014: Diabetes-Related Extremity Amputation Depression & Distress (DREADD)
Submission Category: Clinical ResearchSubmission Category: Clinical Research
Submitter and Primary Author: Brandon Brooks, DPM, MPH
Co-Author(s): Levi M. Brooks, Allison S. Arp, MS, Bradley M. Brooks, DO, Cyaandi R. Dove, DPM, Lee C. Rogers, DPM, Rosemay Michel, DPM, Valentina Clinton, BS, Jonathan Labovitz, DPM, David G. Armstrong, DPM, MD, PhD
Introduction
Of the roughly thirty-eight million people with diagnosed Type 2 Diabetes Mellitus (T2DM) in the US, up to 34% will develop a diabetic foot ulcer at some point, up to 50% of those who develop an ulcer will experience recurrent ulcers, and approximately 18% of patients with a diabetic foot ulcer will undergo lower-limb amputation (LLA). Given that depression in the diabetic population is associated with non-compliance, poor diet, and increased “no-shows,” we aimed to determine if depressive symptoms change following a minor amputation.
Methods
Our outcome of interest was Patient Health Questionnaire-9 (PHQ-9) scores; the PHQ-9 is commonly used to screen for clinical depression.
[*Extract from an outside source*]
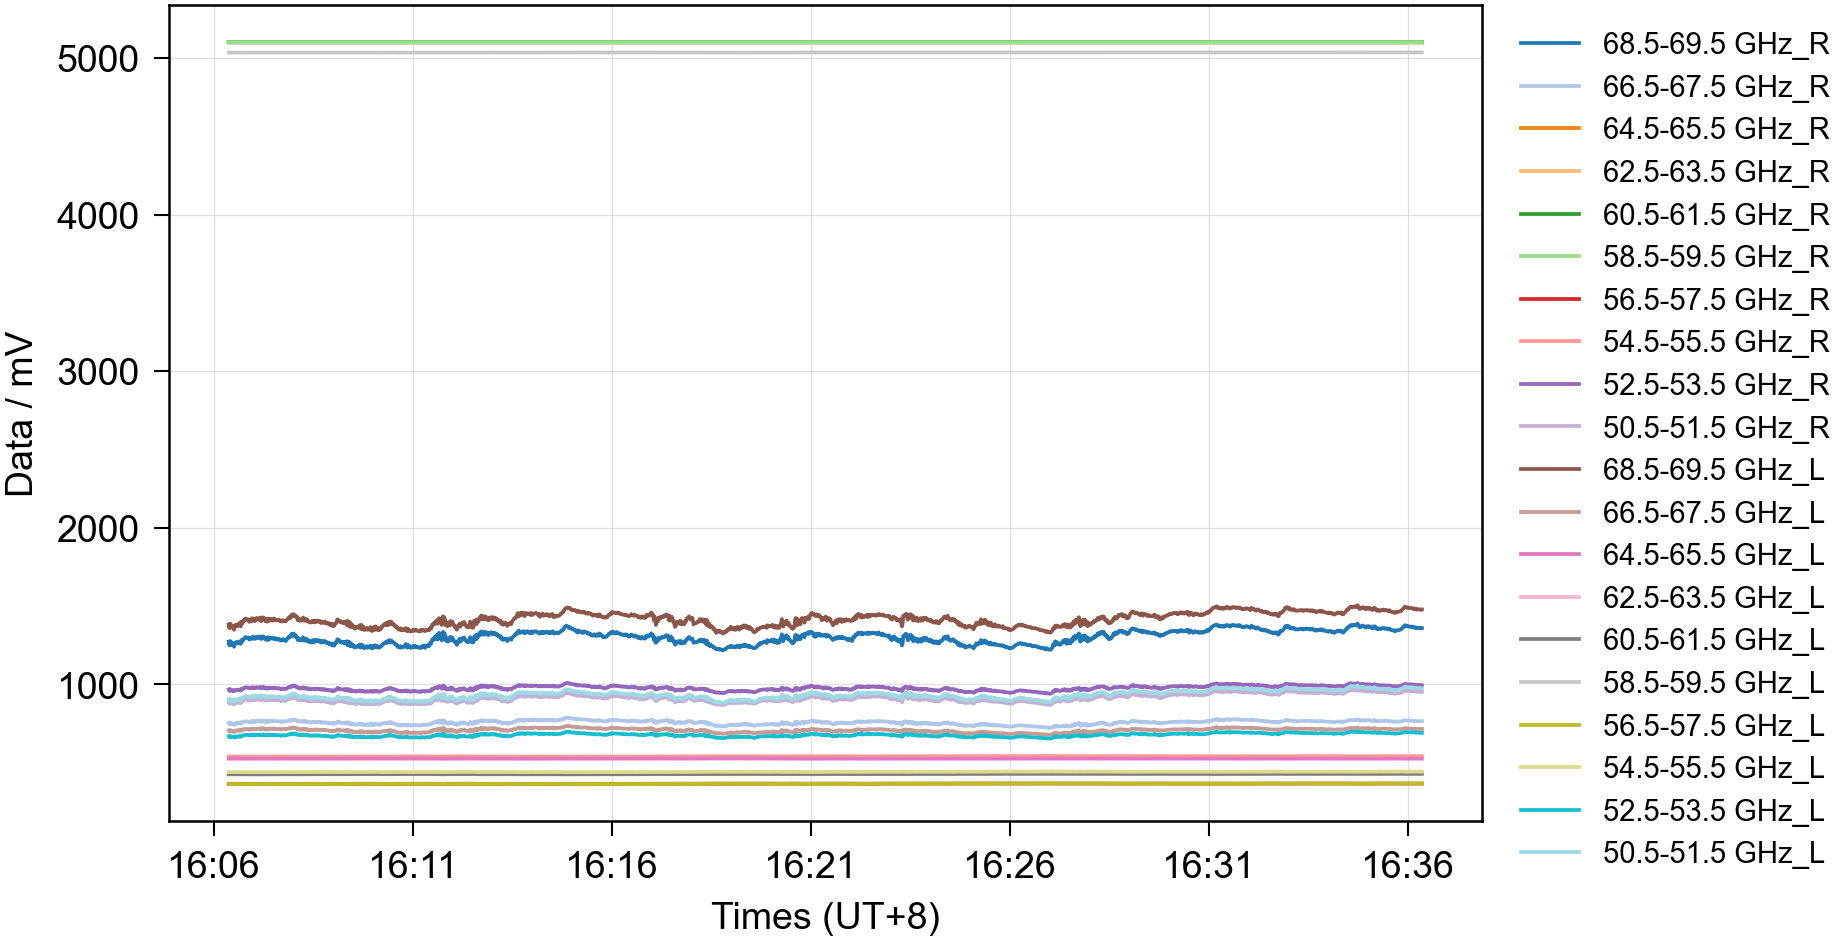Image resolution: width=1847 pixels, height=941 pixels.
Task: Click the 'Times (UT+8)' x-axis title
Action: [x=825, y=916]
We conducted a mixed methods study consisting of semi-structed interviews (n=16; table 1) and a retrospective cohort (n=20) of patients with T2DM who underwent a non-traumatic, minor amputation of a single toe (partial or total). PHQ-9 scores were obtained before and after surgery and these scores had to be within 30 days of each other. We utilized the Wilcoxon Matched Pairs Signed-Rank test to determine differences in the PHQ-9 scores prior to amputation and after amputation.
Results
Of the twenty patients in the retrospective cohort, 90% (18/20) had increased PHQ-9 scores within 30 days of amputation. The mean PHQ-9 scores were 3.65 and 12.35 before and after amputation (Figure 1), respectively (a difference of 8.7; p=0.0001). There were three major themes from the semi-structured interviews: depression, distress, and barriers to mental health care; non-traumatic amputations can be a traumatic experience for patients. We coined these results as Diabetes-Related Extremity Amputation Depression & Distress (DREADD).
Discussion
DREADD is a potentially dangerous complication of diabetes mellitus. Non-traumatic amputations can be a traumatic experience for patients. Surgeons should screen their patients with T2DM before and after any non-traumatic amputation and make the appropriate referral if necessary. Psychiatrists and other metal health clinicians should be included in multidisciplinary limb preservation teams.